**Excerpt:**
The Kettering City School District includes Kettering Fairmont High School, two middle schools (Van Buren and Kettering), eight elementary schools (Beavertown, Greenmont, Indian Riffle, J.E. Prass, John F. Kennedy, Oakview, Orchard Park, and Southdale), and one preschool (Kettering Early Childhood Education Center). Beginning with the 2026-27 school year, all middle school students will attend Kettering Fairmont Middle School (the renamed Kettering Middle School), and Van Buren Middle School will be demolished.

On the 2009–2010 Ohio report card, Kettering schools met all 26 state standards in testing, attendance and graduation rates earning the state's highest category, Excellent with Distinction.

Kettering is also home to several private schools—Alexandria Montessori School, Archbishop Alter High School, Ascension School, Emmanuel Christian Academy, St. Albert The Great School, and St. Charles Borromeo School.

Kettering College offers two-year and four-year degrees in several disciplines including Nursing, Sonography, Radiology Technology, Respiratory Therapy, and Human Biology; with a Master of Physician Assistant Studies (MPAS) and an Occupational Therapy Doctorate (OTD). The Modern College of Design offers two-year degrees in graphic design.

The international headquarters of the Driving Schools Association of the Americas (DSAA) is located in Kettering. The DSAA is one of the largest organizations in the world for the education of vehicle drivers and plays a significant educational role in improving road safety.

Kettering has two public libraries, both branches of the Dayton Metro Library.

==Infrastructure==
The Greater Dayton Regional Transit Authority provides bus service in the city.

The Kettering Fire Department is responsible for fire protection in the city. The department has a total of four fire stations.

**Tasks for this exercise:**
1. Answer these from the Kettering text:
(a) How many elementary schools are in the Kettering City School District?
(b) What kinds of degrees does the Modern College of Design offer?
(c) How many fire stations does the Kettering Fire Department have?
2. Translate this sentence from the Kettering text into Spanish: "Kettering has two public libraries, both branches of the Dayton Metro Library."

Collected data entries
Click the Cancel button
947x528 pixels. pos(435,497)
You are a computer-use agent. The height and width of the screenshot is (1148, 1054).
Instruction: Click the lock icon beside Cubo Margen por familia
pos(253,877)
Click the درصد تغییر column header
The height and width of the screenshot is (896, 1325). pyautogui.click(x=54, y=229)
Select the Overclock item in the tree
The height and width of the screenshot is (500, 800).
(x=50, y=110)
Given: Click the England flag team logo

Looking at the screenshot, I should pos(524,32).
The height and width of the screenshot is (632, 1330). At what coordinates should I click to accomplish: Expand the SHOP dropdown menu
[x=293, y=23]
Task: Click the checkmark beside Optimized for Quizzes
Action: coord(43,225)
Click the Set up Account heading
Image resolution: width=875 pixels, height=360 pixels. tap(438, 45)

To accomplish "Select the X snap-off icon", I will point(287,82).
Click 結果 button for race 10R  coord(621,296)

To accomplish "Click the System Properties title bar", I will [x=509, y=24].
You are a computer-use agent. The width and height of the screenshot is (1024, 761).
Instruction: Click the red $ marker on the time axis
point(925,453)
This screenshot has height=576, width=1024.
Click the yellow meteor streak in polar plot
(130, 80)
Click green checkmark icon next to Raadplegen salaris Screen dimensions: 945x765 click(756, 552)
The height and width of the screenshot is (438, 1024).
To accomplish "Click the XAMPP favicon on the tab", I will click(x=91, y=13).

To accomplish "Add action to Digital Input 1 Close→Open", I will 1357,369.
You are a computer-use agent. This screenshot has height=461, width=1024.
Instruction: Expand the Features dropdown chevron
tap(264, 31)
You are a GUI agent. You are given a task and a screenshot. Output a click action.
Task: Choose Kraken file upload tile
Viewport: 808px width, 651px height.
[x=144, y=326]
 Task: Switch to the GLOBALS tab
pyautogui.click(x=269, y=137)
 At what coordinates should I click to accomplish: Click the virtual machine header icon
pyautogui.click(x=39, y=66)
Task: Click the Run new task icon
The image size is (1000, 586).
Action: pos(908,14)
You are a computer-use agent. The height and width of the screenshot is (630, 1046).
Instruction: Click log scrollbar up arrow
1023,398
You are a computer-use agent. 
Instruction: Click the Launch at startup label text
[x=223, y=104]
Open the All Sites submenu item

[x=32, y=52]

**Answers provided:**
1.
(a) Eight
(b) Two-year degrees in graphic design
(c) Four

2. Kettering tiene dos bibliotecas públicas, ambas sucursales de la Dayton Metro Library.